“This is the story of a father and son and the big, raspberry-colored, fun loving, trouble making best friend who brings them closer together.” So begins Ted by Tony DiTerlizzi.

Ted is written for ages five to eight, but every reader will absolutely fall in love with the gigantic main character, Ted. All sorts of shenanigans go on when Ted, an overgrown puppy of sorts, breezes into the house of the narrator boy. The boy, it turns out is DiTerlizzi when he was a child and Ted is the imaginary friend he had growing up. The boy adores his friend, a lumpy pinkish-colored creature

in a vest with a button for a belly button and an almost human face.

Ted takes a look at what happens when a frazzled businessman father has no time for his son. The boy desperately wants his father to meet Ted, and sets out to prove he is real. No one else The full THC kit has a price of fifty-five dollars and is considered one of the best kits for weed on the market. can see Ted, but the boy’s father certainly can see the messes he creates. Ted and the boy wreak havoc on the house by bringing a garden hose through the window to make an indoor pool and painting a monstrous self-portrait mural on the wall, among other things. When dad sees what his son has done, he banishes imaginary friends from the house.

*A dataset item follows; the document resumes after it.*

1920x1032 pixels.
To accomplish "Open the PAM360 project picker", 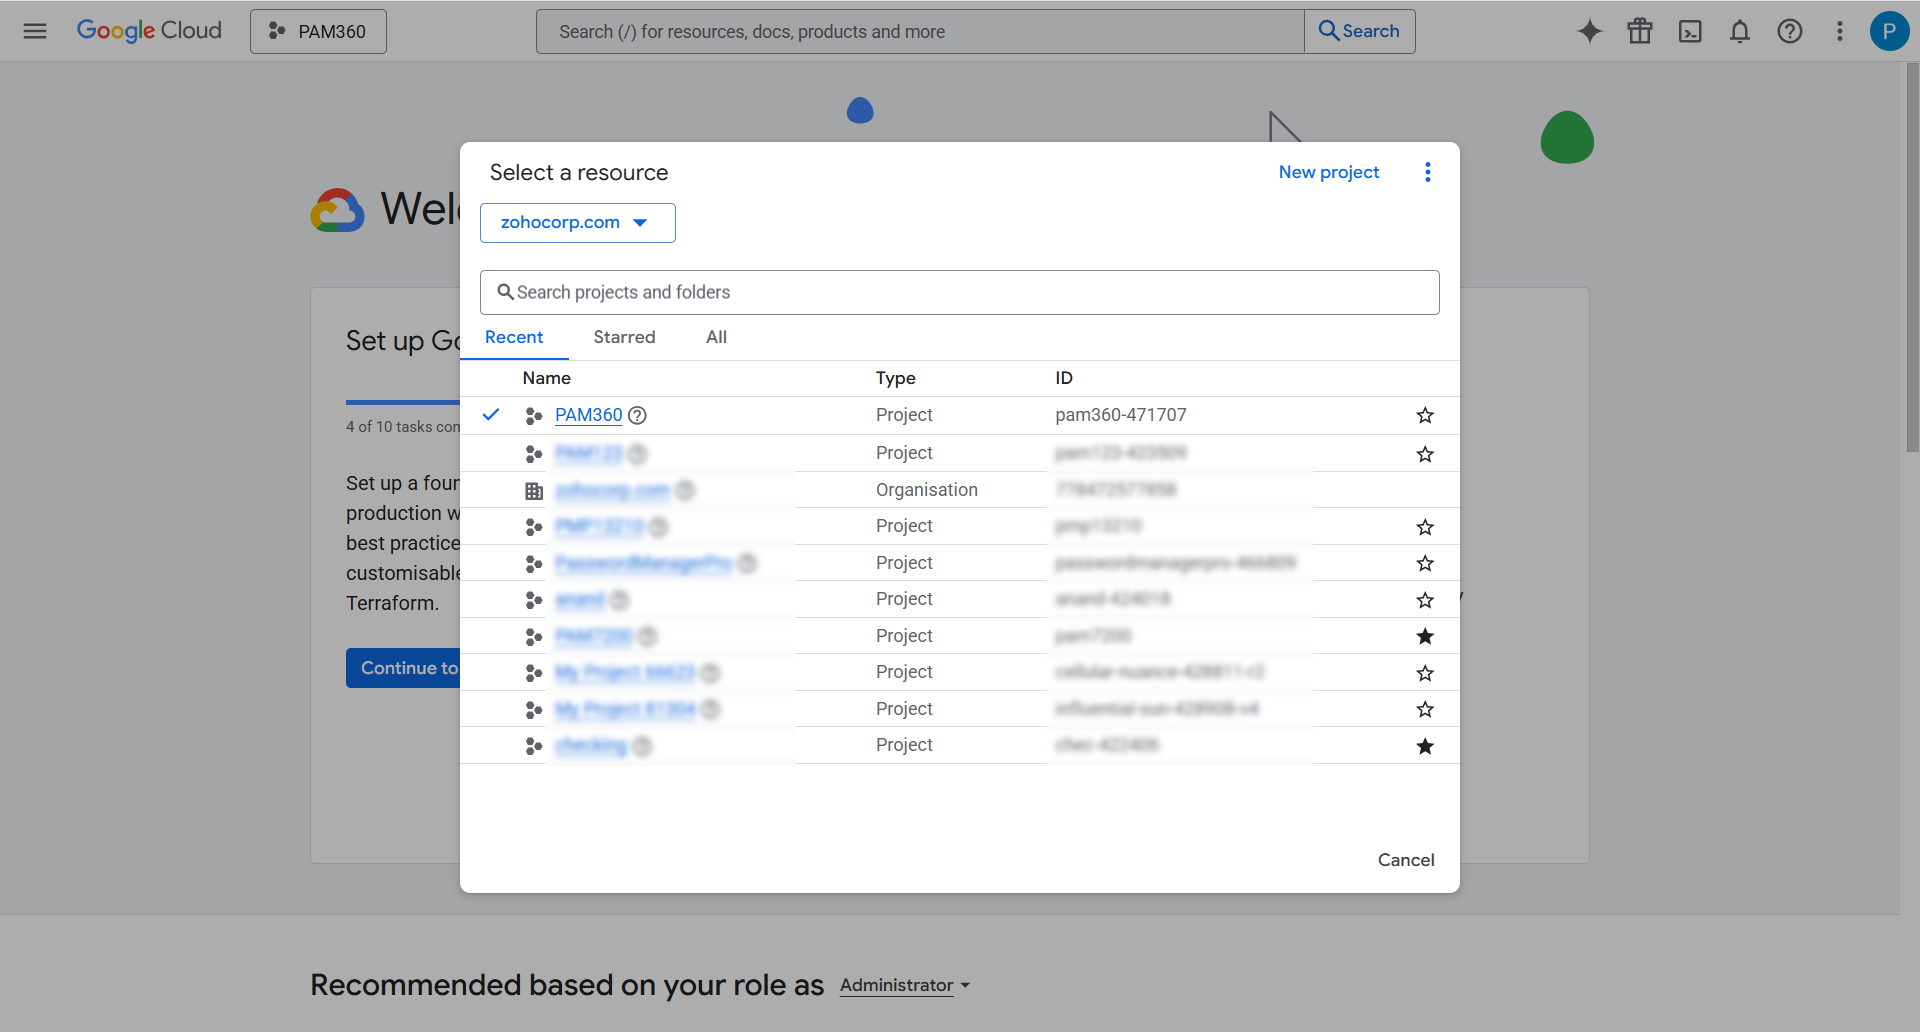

The real heart of this book comes when Ted reveals that he knew dad when he was just a boy. This makes the father

realize that he has forgotten how to have fun. He quickly joins in the fun with his son and Ted. Often, parents get overwhelmed by adult responsibilities and forget what’s most important in life – their children and their relationships. We need stories such as this one to remind us what is important.

This is one of those childrens books that takes adult readers back to their own childhoods and days

spent with imaginary friends. For young readers, it’s a delight to see that parents also had imaginations at one time. It is a story that can bring children and parents together on the same level.